■ Page extract:

In 1908, Wang and Liang Dingfu traveled to France to acquire a patent for the Herrenschmidt process, a new technique for smelting antimony trisulfide ore. Once back in Changsha, Wang joined the newly founded Wah Chang Mning & Smelting Company (华昌炼矿公司) owned by the Liang family. They subsequently established China's first antimony smelting facility, the Changsha Wah Chang Antimony Refinery, where Wang served as the metallurgical expert and chief engineer.

In 1908, Wang was appointed as the Commissioner of Commerce and Industry in Guangzhou. In 1909, he published his book "Antimony" in the United Kingdom, which was the world's first monograph on antimony.

Between 1914 and 1922, Wang held various positions in mines, refineries and government agencies across China. In 1922, he became one of the 26 founding members of the Geological Society of China, and served as a consultant to the Chinese delegation at the Washington Naval Conference. In 1929, he received University Medal from Columbia University.

In 1933, Wang became a member of the National Resources Commission. In 1934, he was invited to investigate the tin mines in Hunan and antimony mines and antimony smelters in several other locations. Between 1938 and 1939, he was sent by the Resources Committee to survey the antimony and tin industries in Europe and America. From 1939 to 1940, he served as the chairman of the Preparatory Committee for the establishment of iron and steel plants in Yunnan.

■ Entries provided:
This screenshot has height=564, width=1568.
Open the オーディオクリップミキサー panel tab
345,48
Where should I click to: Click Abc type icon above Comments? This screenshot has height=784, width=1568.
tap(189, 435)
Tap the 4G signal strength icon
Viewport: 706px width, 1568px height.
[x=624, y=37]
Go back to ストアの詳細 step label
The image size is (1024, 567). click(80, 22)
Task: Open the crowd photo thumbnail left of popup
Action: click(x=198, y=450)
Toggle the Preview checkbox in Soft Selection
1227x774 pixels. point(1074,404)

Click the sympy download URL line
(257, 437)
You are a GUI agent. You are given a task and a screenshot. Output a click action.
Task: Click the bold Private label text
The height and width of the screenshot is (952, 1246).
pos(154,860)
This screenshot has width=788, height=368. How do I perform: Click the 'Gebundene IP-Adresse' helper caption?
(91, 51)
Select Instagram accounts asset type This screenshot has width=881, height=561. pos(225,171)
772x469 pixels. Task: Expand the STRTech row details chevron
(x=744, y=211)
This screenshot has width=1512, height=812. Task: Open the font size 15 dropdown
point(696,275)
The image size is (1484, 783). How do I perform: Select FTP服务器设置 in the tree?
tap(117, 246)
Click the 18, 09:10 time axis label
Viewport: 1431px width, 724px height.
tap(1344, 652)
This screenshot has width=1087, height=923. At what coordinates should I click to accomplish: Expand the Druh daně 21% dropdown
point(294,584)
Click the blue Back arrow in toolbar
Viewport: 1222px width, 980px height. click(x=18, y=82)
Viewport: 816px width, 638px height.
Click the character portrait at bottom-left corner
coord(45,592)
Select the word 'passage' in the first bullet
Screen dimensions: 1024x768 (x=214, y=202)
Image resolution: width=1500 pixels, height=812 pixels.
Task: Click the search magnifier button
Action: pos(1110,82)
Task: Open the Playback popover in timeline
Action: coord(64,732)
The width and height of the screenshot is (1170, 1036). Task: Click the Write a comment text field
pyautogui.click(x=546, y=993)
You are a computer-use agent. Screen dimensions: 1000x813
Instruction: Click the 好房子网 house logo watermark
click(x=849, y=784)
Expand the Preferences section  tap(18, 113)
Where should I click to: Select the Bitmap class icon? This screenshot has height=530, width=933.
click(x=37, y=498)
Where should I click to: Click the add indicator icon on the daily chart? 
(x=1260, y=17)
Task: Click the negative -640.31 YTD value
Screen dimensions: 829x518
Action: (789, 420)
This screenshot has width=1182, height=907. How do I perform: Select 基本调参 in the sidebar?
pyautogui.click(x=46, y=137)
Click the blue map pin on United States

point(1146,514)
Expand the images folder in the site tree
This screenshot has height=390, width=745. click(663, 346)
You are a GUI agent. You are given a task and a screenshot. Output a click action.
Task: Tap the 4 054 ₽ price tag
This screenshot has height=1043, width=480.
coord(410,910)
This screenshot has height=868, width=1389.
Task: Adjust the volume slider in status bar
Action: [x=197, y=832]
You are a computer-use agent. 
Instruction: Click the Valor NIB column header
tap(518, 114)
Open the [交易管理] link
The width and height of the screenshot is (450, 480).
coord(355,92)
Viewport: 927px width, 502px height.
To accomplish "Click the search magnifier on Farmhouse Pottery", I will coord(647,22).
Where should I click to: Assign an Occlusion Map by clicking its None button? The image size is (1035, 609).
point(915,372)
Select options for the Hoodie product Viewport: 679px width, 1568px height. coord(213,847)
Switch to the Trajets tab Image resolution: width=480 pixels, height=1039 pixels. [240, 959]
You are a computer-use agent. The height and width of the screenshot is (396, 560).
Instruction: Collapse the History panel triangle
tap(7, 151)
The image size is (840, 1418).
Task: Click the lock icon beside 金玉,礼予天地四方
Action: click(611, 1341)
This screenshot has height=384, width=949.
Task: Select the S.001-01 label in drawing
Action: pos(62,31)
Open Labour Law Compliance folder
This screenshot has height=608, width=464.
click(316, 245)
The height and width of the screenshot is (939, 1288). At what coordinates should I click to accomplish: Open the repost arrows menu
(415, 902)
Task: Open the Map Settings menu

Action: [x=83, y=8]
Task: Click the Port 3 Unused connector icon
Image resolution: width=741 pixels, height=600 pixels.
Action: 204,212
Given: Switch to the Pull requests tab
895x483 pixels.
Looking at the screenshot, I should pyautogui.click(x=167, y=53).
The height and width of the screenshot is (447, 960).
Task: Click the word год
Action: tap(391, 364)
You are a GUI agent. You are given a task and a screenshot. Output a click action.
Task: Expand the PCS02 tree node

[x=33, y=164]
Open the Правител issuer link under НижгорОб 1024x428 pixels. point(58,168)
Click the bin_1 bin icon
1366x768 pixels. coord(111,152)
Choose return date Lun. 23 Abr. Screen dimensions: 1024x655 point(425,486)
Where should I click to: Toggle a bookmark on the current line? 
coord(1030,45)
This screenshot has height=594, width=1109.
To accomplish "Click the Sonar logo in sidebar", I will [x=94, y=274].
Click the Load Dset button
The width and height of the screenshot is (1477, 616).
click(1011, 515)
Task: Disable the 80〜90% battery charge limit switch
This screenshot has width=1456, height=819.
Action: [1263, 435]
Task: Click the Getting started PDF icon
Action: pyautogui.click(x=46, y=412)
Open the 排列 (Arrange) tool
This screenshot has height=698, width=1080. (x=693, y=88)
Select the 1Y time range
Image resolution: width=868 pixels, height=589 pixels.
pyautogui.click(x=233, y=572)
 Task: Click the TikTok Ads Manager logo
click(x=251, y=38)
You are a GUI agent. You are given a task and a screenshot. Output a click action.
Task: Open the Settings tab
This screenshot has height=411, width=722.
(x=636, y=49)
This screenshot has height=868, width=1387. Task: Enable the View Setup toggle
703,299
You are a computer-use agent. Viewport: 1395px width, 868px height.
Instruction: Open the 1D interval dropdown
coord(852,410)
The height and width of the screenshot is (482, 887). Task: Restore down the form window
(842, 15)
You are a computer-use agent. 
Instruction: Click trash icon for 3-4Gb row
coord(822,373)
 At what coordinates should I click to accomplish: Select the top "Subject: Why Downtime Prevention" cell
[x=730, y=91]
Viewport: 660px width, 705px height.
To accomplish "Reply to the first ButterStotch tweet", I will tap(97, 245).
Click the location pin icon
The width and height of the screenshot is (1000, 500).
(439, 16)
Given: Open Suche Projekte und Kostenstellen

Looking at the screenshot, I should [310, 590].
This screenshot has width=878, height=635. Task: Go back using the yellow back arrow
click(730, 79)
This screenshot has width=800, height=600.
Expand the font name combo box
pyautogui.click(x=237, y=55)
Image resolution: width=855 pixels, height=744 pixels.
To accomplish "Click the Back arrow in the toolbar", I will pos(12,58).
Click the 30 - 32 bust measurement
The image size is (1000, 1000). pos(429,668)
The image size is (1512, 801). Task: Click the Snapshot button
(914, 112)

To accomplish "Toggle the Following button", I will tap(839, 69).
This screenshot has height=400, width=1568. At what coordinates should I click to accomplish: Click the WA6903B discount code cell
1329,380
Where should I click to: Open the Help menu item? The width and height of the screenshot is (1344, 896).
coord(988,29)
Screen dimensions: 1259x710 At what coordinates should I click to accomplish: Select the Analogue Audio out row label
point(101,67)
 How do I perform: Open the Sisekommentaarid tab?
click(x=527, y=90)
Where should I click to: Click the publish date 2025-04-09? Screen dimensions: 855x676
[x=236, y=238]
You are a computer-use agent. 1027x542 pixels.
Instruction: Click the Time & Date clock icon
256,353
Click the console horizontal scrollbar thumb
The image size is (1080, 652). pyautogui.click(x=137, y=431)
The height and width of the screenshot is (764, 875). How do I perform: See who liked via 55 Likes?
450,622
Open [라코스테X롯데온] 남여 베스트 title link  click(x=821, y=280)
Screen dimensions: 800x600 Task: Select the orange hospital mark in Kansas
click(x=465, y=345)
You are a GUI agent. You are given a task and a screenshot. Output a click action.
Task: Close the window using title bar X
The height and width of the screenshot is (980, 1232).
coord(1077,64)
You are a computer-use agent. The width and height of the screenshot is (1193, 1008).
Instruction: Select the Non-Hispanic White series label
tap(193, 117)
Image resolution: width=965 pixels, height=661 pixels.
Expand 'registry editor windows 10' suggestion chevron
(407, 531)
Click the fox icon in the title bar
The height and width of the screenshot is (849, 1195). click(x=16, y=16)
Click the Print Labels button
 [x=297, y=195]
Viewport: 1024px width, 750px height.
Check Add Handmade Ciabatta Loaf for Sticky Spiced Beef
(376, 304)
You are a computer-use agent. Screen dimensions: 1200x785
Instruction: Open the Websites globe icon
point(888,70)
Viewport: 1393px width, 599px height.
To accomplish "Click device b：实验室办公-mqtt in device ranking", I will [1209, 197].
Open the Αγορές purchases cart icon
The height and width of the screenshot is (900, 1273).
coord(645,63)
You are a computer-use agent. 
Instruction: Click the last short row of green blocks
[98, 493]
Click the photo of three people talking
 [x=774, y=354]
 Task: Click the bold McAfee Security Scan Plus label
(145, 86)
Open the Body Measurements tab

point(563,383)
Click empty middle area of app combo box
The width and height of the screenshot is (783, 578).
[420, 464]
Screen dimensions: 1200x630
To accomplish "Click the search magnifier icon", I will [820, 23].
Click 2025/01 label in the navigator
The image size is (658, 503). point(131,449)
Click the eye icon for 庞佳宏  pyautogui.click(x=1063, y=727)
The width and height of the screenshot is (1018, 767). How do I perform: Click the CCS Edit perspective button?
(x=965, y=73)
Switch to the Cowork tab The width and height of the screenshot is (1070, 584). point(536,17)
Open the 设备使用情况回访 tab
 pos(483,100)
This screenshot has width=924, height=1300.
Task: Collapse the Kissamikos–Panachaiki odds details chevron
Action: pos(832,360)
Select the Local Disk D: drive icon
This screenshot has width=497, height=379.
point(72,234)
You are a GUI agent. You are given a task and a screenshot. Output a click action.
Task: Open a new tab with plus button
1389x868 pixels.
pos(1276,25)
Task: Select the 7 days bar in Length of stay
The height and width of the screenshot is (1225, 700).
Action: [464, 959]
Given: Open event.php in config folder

■ Set of tasks:
a: Copy out the part of the Wang biography that opens with the words containing "In 1908, Wang and" and closes with "and chief engineer.".
b: Write what comes next in the Wang biography, starting after its last sentence.

■ Task-by-task answers:
a:
In 1908, Wang and Liang Dingfu traveled to France to acquire a patent for the Herrenschmidt process, a new technique for smelting antimony trisulfide ore. Once back in Changsha, Wang joined the newly founded Wah Chang Mning & Smelting Company (华昌炼矿公司) owned by the Liang family. They subsequently established China's first antimony smelting facility, the Changsha Wah Chang Antimony Refinery, where Wang served as the metallurgical expert and chief engineer.

b:
== Later years ==
In 1941, Wang traveled to the United States, where he served as the director of the research office at Wah Chang Company. In 1947, he introduced a team of American experts to visit China and investigate the antimony mines in Lengshuijiang, Hunan, and the tin mines in Gejiu, Yunnan.

On 31 August 1958, Wang died in Columbia-Presbyterian Medical Center, New York.

== Selected works ==

- Wang Chung-yu. Antimony. 1st ed. London：Charles Griffin & co, Ltd.1909；2nd ed. 1919; 3rd ed. 1952.
- Wang Chung-yu. "The Practice of Antimony Smelting in China". Trans. AIME, 1919, 9：3.
- Wang Chung-yu. "The Relation of Tectonics to Ore Deposits". Bull.Geol.Soc.China, 1924, 3(2)：169-181.
- Wang Chung-yu. "The Relation of Oceanic Deeps and Geosynclines to Ore Deposits". Acta Geologica Sinica, 1926, 5(1): 25-36.
- Li K.L. ,Wang Chung-yu. Tungsten. 1st ed.New York：Reinhold Publishing Co.,1943；2nd ed. 1947；3rd ed. 1955.